The Venetian Fort of Naoussa is located in the old port and it is the most characteristic spot of this lovely town. Originally constructed in the 15th century by the Venetians, the fortress was used as a watchtower for pirate and enemy attacks and as a frontline in times of war. Its location was very convenient for surveillance over the Aegean Sea and due to its architecture, it was very difficult for enemy ships to approach the close port where commercial ships used to moor. Today only part of this fort survives; a half-submerged watchtower that is connected to the mainland with a short path. Originally there was a second watchtower that no longer survives. These towers had a large iron gate that made commercial transactions easier. Just opposite the fort of Naoussa, there are today lovely bars and fish taverns.

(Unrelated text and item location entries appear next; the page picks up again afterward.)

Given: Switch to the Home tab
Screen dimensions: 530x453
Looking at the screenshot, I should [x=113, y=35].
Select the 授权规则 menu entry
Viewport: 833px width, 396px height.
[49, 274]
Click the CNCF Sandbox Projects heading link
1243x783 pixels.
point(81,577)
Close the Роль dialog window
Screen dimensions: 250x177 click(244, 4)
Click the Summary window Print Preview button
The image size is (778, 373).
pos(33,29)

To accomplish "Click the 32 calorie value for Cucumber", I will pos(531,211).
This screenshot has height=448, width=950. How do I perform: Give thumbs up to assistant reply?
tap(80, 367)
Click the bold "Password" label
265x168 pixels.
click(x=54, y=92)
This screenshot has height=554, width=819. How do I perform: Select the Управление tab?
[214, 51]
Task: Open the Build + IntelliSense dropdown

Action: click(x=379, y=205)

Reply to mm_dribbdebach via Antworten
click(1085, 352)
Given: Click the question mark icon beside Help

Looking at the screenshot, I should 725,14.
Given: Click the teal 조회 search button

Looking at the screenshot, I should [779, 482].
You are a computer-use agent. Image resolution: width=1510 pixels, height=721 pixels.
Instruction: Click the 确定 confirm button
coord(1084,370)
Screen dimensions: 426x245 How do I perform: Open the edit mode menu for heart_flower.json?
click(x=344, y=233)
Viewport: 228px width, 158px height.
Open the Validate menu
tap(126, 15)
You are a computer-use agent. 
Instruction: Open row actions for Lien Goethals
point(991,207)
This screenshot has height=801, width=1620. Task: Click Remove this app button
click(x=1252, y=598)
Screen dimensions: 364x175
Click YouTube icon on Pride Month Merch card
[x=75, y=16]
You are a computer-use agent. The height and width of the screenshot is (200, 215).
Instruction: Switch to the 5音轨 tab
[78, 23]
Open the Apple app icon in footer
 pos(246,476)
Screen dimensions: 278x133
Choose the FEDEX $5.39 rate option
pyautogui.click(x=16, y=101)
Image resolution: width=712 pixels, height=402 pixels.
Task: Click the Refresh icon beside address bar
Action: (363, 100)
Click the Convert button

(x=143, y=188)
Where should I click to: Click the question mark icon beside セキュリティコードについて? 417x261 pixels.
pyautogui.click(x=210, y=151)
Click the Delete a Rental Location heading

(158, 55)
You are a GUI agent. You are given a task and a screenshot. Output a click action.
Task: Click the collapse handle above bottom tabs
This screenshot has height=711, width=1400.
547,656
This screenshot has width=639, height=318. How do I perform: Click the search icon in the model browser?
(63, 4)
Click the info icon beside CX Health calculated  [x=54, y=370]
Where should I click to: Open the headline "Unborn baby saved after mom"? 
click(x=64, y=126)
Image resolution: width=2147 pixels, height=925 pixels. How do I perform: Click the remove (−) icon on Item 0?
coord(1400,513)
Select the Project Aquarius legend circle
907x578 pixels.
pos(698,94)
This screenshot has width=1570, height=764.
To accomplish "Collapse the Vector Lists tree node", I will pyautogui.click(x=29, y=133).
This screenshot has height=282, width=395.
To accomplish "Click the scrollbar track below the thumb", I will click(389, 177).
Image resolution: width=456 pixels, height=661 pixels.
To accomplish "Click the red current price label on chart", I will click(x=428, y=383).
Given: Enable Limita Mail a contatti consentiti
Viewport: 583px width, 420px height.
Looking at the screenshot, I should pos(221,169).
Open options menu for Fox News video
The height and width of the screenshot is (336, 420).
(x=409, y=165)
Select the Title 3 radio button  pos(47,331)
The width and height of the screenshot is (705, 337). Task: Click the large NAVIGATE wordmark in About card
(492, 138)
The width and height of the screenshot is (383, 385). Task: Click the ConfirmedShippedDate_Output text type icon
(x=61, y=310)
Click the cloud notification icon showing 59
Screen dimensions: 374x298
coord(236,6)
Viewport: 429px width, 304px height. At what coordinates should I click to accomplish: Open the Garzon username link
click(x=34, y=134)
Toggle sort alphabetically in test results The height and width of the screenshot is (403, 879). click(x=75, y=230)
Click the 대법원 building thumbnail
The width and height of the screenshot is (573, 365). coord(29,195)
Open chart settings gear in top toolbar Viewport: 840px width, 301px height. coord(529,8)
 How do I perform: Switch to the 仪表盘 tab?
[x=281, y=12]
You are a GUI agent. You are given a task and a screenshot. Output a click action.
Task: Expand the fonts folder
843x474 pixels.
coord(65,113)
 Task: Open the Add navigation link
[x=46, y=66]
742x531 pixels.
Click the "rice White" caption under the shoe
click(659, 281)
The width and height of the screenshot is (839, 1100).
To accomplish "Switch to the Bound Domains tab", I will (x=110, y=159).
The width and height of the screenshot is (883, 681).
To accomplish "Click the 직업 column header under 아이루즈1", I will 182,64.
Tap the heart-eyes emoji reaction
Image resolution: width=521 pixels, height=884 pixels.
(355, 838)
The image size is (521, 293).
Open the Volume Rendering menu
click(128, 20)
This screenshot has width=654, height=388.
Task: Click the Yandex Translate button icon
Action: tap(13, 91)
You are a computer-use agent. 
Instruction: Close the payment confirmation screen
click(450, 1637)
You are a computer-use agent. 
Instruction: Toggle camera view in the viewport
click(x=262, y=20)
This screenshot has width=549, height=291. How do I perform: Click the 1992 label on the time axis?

In the past, on the location of these bars, there were Venetian storehouses.

The Monastery of Jesus of the Woods

The Monastery of Jesus of the Woods is also known as the Monastery of Transfiguration of Christ. This is a nunnery (female monastery) constructed 2.5 miles from Parikia, close to the Valley of Butterflies. The katholikon of the monastery is dedicated to the Transfiguration of the Christ, while on the northern side of the yard, there is a church dedicated to Agios Arsenios (1800-1877), the protector saint of Paros Island. In fact, the grave and the skull of the saint are guarded in this monastery. Before turning into a monastery, the building was actually the residence of Mavrogenis Family till 1973, when the family donated it to the Monastery of Panagia Ekatontapyliani. In 1805, the building housed the first monastic community.

The Monastery of Logovarda

The Monastery of Logovarda is located about 3 miles northeast of Parikia. This church is dedicated to Zoodohos Pighi, meaning the life giving source. Constructed in 1638, it has an imposing architecture and the white as the dominating color, typical of the Cyclades. The main church has nice wall paintings and valuable icons. The monastery also has an interesting library with rare books and manuscripts. The Monastery of Logovarda is open in the morning and visits are allowed only to men, properly dressed. This is actually a male monastery that has a hostel and hagiography workshop.